Blood test that looks for 50 cancers ‘can detect them BEFORE symptoms develop’
A BLOOD test screening for more than 50 types of cancer can detect tumours in people with no symptoms, a trial found.
Researchers at New York’s Memorial Sloan Kettering Cancer Center said the test, developed by the firm Grail, could detect one cancer case for every 189 over-50s tested.
It uses a single sample to pick up fragments of tumour DNA in the blood, which circulate round the body when they break off.
The trial screened 6,662 people aged 50 or over with no symptoms of cancer.
It gave a positive result for 92 of them, with 35 later actually diagnosed.
It meant 57 people were told they had the disease when they did not, but 35 were diagnosed early before showing any signs.
Writing in the journal The Lancet, researchers said: “This study provides early evidence of the feasibility of blood testing to screen for multiple cancers with a single test.
“Importantly, it detected many cancer types for which screening tests do not exist, including some found at early stages.”

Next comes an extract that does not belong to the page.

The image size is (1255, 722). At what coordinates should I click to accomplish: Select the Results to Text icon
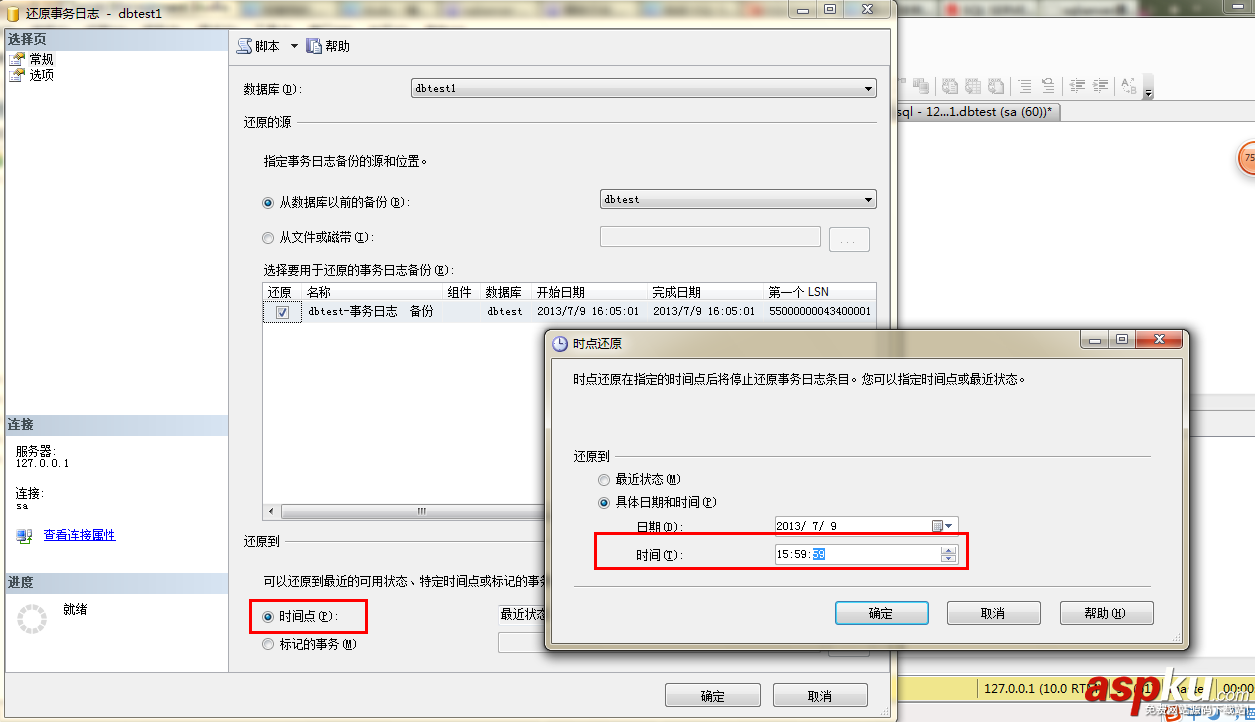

The ability to pick up the tumours before symptoms start could lead to earlier treatment, boosting the chance of survival.
More than 375,000 cancers are diagnosed each year in the UK and 167,000 people die from it annually.
But experts are concerned that telling people they have cancer when they don’t will wreck their mental health, and the extra testing required would add strain to the NHS.
Dr Richard Lee, a cancer doctor at the Royal Marsden in London, was not part of the study but said: “The exciting data in these studies should not outshine more sobering concerns.
“False-positive patients are at high risk of screening harm and psychological effects require consideration.”
Grail’s test has been researched for years because detecting tumours early is key to slashing deaths from the disease.
An Oxford University trial earlier this year found the screening successfully detects cancer in the blood of two thirds of people with symptoms.
The study of 5,461 patients at NHS hospitals in England and Wales found it detected cancer in 244 out of 368 people who had it.
It was more accurate in those who already had pain or lumps, giving a correct negative result for 98 per cent of people without cancer, saving them the hassle and worry of further tests.